CS639 - Class 02
HW1 is available.
PA1 is coming soon.
From last time: Using JDK support to check for DTD validity:
Working in a copy of $cs639/validate:
java sax.Counter -v valid_greeting1.xml checks for DTD validity
// you use –s –v for schema validation
// if we use only –v is for DTD validation. The default validation is DTD.
XML Schema validation:
Here is the schema, in greeting.xsd:
<?xml version="1.0"?>
<xsd:schema xmlns:xsd="http://www.w3.org/2001/XMLSchema">
<xsd:element name="greeting" type="xsd:string"/>
</xsd:schema>
Lots of boilerplate, and XML format.. See an element named "xsd:element". That's describing the greeting element: it has name "greeting" and type "xsd:string".
Here is the XML document with linkage to the schema, in valid_greeting2.xml
<?xml version="1.0"?>
<greeting xsi:noNamespaceSchemaLocation="greeting.xsd"
<--extra attribute
stuck in greeting's start tag to link to schema
xmlns:xsi="http://www.w3.org/2001/XMLSchema-instance">
Hello XML!
</greeting>
java sax.Counter -v -s valid_greeting2.xml
checks for XML Schema validity
If you want to see the XML support classes in the JDK in use here---
java -verbose sax.counter –s –v valid_greeting.xml // shows all the classes loaded
XML for Moving
Data
Basic idea: XML is great for getting important data from point A to point B and back.

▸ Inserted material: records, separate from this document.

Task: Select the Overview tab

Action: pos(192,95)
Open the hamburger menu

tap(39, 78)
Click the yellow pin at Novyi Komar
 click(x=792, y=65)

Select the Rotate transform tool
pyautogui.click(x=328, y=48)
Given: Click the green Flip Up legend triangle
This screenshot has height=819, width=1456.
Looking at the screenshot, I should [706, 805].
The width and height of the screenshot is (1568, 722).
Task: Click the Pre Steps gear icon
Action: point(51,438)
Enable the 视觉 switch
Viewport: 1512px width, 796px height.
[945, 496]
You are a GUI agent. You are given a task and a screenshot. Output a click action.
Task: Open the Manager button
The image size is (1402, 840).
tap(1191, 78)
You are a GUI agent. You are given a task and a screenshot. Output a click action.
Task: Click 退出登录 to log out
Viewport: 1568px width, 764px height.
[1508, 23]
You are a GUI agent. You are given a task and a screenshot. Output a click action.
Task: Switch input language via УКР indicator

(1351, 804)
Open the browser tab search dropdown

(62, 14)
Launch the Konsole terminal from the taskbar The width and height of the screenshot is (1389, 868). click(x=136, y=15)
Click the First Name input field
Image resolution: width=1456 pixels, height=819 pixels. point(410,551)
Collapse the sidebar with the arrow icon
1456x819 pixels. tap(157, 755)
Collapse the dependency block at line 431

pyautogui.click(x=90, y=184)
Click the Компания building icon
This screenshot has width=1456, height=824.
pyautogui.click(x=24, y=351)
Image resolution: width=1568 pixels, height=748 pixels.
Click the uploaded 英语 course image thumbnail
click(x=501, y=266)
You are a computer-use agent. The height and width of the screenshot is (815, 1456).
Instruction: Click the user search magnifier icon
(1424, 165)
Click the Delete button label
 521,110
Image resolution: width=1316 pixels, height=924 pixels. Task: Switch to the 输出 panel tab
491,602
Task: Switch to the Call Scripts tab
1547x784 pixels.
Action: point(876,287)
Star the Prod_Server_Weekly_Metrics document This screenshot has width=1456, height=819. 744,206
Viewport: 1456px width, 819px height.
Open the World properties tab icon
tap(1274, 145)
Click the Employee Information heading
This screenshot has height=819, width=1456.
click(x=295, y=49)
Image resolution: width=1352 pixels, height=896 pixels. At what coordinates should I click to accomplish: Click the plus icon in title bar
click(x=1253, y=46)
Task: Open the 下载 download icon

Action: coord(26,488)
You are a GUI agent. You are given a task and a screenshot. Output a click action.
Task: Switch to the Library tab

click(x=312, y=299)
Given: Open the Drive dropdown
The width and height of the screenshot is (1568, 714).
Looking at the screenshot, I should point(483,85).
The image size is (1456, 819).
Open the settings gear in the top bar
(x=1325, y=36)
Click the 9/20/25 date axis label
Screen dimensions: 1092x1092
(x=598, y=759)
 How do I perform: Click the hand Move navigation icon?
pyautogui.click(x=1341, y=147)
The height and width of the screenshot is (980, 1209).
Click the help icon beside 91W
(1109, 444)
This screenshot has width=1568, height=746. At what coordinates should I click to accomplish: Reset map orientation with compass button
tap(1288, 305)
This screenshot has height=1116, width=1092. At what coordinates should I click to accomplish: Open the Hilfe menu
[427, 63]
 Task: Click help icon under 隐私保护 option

It is not so great for holding data for heavy-duty analysis: that is where databases shine. Luckily we can whisk data in and out of databases and convert it to XML for transport.
Our basic model for this class is the following, where ∆ stands for XML data:
Program A Program B
We can call this idea POX, for plain old XML.
Note that Program A could be Java, program B C# or even C++.
Although XML is great for transporting data, it is not so useful in persistent storage of data. Relational databases still hold the dominant place in persistent data storage. That means there are three data representations in current big programs, in-memory objects, XML, and database tables. We will be considering how to move data between XML and objects. The job of moving data to and from objects and relational tables is tackled in CS636 and CS637. It is also possible to move data directly between database tables and XML—we could cover this topic briefly.
Web Services
The Web Services give us a framework for this data transfer via XML.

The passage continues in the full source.